Q: Are you comfortable with the term ‘Inter-Faith’ or ‘Inter-Religious’ dialogue, or do you think the term ‘Inter-Community’ dialogue is more appropriate?
A: I am most comfortable with the term ‘Inter-Faith’ dialogue. I see faith as a commitment to something beyond our individual and institutional resources that is vital to attaining peace and harmony among all people. It is the hope upon which religions and communities are built, even if unarticulated by them. Religions are the institutional frameworks for faith's expression. Inter-community dialogue recognizes the cultural differences bound up in faith lived out between and also within various religions. Of course, in some cultures today, faith is expressed in non-religious or even anti-religious modes, making community dialogue even more important. In my recent teaching of Christian history at Aligarh Muslim University, in India, I pursued inter-religious and inter-community dialogue in order to advance inter-faith reconciliation.
Q: Can you please provide some details of your involvement in inter-faith dialogue initiatives?
A: Most of my interfaith work has been between Christians and Muslims. This spring I participated in an exchange of theology professors between my employer Mercer University in Atlanta, USA, and Aligarh Muslim University in India. I taught Christian history to various communities within Aligarh as a guest of the Aligarh theology school. In return, Mercer's McAfee School of Theology hosted Muslim Prof. Towqueer Alam from Aligarh. At Mercer, we also sponsor an interfaith conference for discussion of common interests of the Abrahamic faiths. The most recent addressed Jewish, Muslim, and Christian prayer traditions. A traditionally Baptist school, Mercer has built an interfaith prayer garden on campus named for the Muslim parents of its primary donor. My entry into interfaith work came through the invitation of the Atlantic Institute and the Istanbul Center in Atlanta, which are majority Muslim institutions with ties to Turkish Imam Fethullah Gulen. This affiliation recently gained me an invitation from Indialogue in Delhi to speak on the meeting between St. Francis and Sultan Al-Malik in 1519. There I met Delhi Jesuits and other Roman Catholics active in interfaith and gained the opportunity to have this interview. These are but a few of the many small but growing opportunities for interfaith cooperation arising all around us, creating a growing network of interfaith relationships.
Q: Can you please reflect on what you think were the positive outcomes of such initiatives?
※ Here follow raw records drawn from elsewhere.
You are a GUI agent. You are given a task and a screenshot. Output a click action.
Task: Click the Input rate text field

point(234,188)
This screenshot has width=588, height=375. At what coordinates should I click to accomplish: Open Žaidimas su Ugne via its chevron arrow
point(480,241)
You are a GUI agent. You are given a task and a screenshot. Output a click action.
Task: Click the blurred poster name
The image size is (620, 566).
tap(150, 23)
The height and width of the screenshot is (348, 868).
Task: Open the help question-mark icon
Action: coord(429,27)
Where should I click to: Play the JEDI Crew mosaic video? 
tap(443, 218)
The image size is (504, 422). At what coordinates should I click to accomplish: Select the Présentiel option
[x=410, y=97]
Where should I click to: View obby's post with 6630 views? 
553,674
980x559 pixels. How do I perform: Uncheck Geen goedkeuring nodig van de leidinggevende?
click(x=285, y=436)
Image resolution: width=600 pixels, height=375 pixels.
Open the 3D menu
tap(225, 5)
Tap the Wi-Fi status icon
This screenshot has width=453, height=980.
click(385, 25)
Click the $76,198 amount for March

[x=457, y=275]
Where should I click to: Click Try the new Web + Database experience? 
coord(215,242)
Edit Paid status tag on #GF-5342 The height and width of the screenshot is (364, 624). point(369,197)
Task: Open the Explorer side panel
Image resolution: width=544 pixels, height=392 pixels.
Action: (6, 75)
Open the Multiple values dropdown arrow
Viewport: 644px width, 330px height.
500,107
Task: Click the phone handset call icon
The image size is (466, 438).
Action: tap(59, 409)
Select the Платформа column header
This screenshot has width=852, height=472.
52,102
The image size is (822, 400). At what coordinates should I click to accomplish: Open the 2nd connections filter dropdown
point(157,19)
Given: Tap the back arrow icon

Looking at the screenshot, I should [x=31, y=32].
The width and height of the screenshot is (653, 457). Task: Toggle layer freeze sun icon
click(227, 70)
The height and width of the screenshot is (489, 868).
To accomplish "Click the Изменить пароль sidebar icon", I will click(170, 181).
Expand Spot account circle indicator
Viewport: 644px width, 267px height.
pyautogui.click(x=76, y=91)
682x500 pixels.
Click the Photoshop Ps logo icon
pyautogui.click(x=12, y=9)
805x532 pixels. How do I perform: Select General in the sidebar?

A: The most important positive outcome of these initiatives is the personal relationships developed. Inter-faith work cannot go forward without establishing trust between persons of good will. This is necessary to eliminate the stereotypes that are so harmful to reconciliation attempts, especially between Christian, Jewish, and Muslim communities in this moment in history. An essential part of developing these friendships is the free flow of information, not as debate or argument, but for understanding the point of view of the other. Just as important is that this information be shared by persons of integrity and goodwill: sincere persons asking good questions of trustworthy people is the way forward. This is something not easily accomplished if adherents of different faiths have immediate political or financial concerns at stake in the conversation. Economic and political conflicts are vital matters, but the trust and understanding established in interfaith dialogue is necessary for resolving them. How different the United States/Iraq confrontation might have been, if American politicians had a better understanding of the place of religious faith in our world. At Aligarh, I taught various groups about the beliefs and practices of Christians, but beyond information sharing, I was also able to represent American and Christian reality in the flesh. I think the message that not all Christians are Islamaphobic or deaf to Muslim points of view is more valuable than any data I provided about Christian history. Obviously, I do not represent all Americans or all Christians, but my presence was at least an alternative to the stereotypes implied in some of the questions I was asked. Dialogue requires some level of trust and openness. Only living representatives of one faith in direct contact with living representatives of another can accomplish this.
Q: What, in your view, are the limitations/drawbacks of such initiatives?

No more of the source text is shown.